**MATERIAL FOR THIS TASK:**
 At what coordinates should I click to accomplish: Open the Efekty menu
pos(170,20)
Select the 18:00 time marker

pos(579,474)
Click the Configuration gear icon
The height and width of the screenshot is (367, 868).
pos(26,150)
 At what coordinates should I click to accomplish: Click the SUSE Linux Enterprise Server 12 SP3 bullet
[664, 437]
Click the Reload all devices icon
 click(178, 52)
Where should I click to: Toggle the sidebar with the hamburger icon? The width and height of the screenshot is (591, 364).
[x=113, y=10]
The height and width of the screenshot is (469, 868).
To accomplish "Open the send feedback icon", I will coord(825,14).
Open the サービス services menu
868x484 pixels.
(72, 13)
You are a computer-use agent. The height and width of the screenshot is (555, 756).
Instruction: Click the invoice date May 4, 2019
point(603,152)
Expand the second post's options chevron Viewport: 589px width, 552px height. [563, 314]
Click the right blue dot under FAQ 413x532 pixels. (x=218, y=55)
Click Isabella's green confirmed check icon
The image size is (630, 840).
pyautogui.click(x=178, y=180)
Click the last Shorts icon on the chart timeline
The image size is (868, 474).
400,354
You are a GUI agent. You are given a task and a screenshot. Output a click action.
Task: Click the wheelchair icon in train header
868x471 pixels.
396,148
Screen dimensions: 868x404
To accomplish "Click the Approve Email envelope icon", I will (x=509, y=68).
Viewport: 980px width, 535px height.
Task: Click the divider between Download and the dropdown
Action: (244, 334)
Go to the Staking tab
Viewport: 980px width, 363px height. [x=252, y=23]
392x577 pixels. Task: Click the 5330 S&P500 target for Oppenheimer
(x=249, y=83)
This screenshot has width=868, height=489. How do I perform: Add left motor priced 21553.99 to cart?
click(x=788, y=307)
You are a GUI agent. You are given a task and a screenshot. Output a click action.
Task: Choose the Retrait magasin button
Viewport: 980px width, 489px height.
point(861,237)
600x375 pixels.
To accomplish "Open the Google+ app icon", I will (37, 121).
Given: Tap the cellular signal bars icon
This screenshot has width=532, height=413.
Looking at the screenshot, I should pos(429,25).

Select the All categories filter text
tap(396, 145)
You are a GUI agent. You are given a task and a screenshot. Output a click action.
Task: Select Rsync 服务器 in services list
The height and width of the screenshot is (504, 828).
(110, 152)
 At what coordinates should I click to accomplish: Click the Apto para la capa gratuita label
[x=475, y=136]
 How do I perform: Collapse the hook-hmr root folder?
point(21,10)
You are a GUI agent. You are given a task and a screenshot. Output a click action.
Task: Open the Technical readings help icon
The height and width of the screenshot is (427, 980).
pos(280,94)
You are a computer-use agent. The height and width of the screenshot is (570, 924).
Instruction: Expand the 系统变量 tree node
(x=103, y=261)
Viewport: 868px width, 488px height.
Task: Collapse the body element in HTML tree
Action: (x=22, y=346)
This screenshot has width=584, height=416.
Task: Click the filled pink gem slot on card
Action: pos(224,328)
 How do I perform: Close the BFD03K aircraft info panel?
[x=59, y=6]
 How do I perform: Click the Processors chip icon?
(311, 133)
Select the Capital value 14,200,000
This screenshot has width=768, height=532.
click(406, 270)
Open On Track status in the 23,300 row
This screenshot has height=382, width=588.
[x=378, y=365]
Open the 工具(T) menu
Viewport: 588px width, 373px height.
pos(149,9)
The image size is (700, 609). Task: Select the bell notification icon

**PROBLEM:** Set all the data down again, exactly as it reads above.

**EXERCISE SOLUTION:**
 At what coordinates should I click to accomplish: Open the Efekty menu
pos(170,20)
Select the 18:00 time marker

pos(579,474)
Click the Configuration gear icon
The height and width of the screenshot is (367, 868).
pos(26,150)
 At what coordinates should I click to accomplish: Click the SUSE Linux Enterprise Server 12 SP3 bullet
[664, 437]
Click the Reload all devices icon
 click(178, 52)
Where should I click to: Toggle the sidebar with the hamburger icon? The width and height of the screenshot is (591, 364).
[x=113, y=10]
The height and width of the screenshot is (469, 868).
To accomplish "Open the send feedback icon", I will coord(825,14).
Open the サービス services menu
868x484 pixels.
(72, 13)
You are a computer-use agent. The height and width of the screenshot is (555, 756).
Instruction: Click the invoice date May 4, 2019
point(603,152)
Expand the second post's options chevron Viewport: 589px width, 552px height. [563, 314]
Click the right blue dot under FAQ 413x532 pixels. (x=218, y=55)
Click Isabella's green confirmed check icon
The image size is (630, 840).
pyautogui.click(x=178, y=180)
Click the last Shorts icon on the chart timeline
The image size is (868, 474).
400,354
You are a GUI agent. You are given a task and a screenshot. Output a click action.
Task: Click the wheelchair icon in train header
868x471 pixels.
396,148
Screen dimensions: 868x404
To accomplish "Click the Approve Email envelope icon", I will (x=509, y=68).
Viewport: 980px width, 535px height.
Task: Click the divider between Download and the dropdown
Action: (244, 334)
Go to the Staking tab
Viewport: 980px width, 363px height. [x=252, y=23]
392x577 pixels. Task: Click the 5330 S&P500 target for Oppenheimer
(x=249, y=83)
This screenshot has width=868, height=489. How do I perform: Add left motor priced 21553.99 to cart?
click(x=788, y=307)
You are a GUI agent. You are given a task and a screenshot. Output a click action.
Task: Choose the Retrait magasin button
Viewport: 980px width, 489px height.
point(861,237)
600x375 pixels.
To accomplish "Open the Google+ app icon", I will (37, 121).
Given: Tap the cellular signal bars icon
This screenshot has width=532, height=413.
Looking at the screenshot, I should pos(429,25).

Select the All categories filter text
tap(396, 145)
You are a GUI agent. You are given a task and a screenshot. Output a click action.
Task: Select Rsync 服务器 in services list
The height and width of the screenshot is (504, 828).
(110, 152)
 At what coordinates should I click to accomplish: Click the Apto para la capa gratuita label
[x=475, y=136]
 How do I perform: Collapse the hook-hmr root folder?
point(21,10)
You are a GUI agent. You are given a task and a screenshot. Output a click action.
Task: Open the Technical readings help icon
The height and width of the screenshot is (427, 980).
pos(280,94)
You are a computer-use agent. The height and width of the screenshot is (570, 924).
Instruction: Expand the 系统变量 tree node
(x=103, y=261)
Viewport: 868px width, 488px height.
Task: Collapse the body element in HTML tree
Action: (x=22, y=346)
This screenshot has width=584, height=416.
Task: Click the filled pink gem slot on card
Action: pos(224,328)
 How do I perform: Close the BFD03K aircraft info panel?
[x=59, y=6]
 How do I perform: Click the Processors chip icon?
(311, 133)
Select the Capital value 14,200,000
This screenshot has width=768, height=532.
click(406, 270)
Open On Track status in the 23,300 row
This screenshot has height=382, width=588.
[x=378, y=365]
Open the 工具(T) menu
Viewport: 588px width, 373px height.
pos(149,9)
The image size is (700, 609). Task: Select the bell notification icon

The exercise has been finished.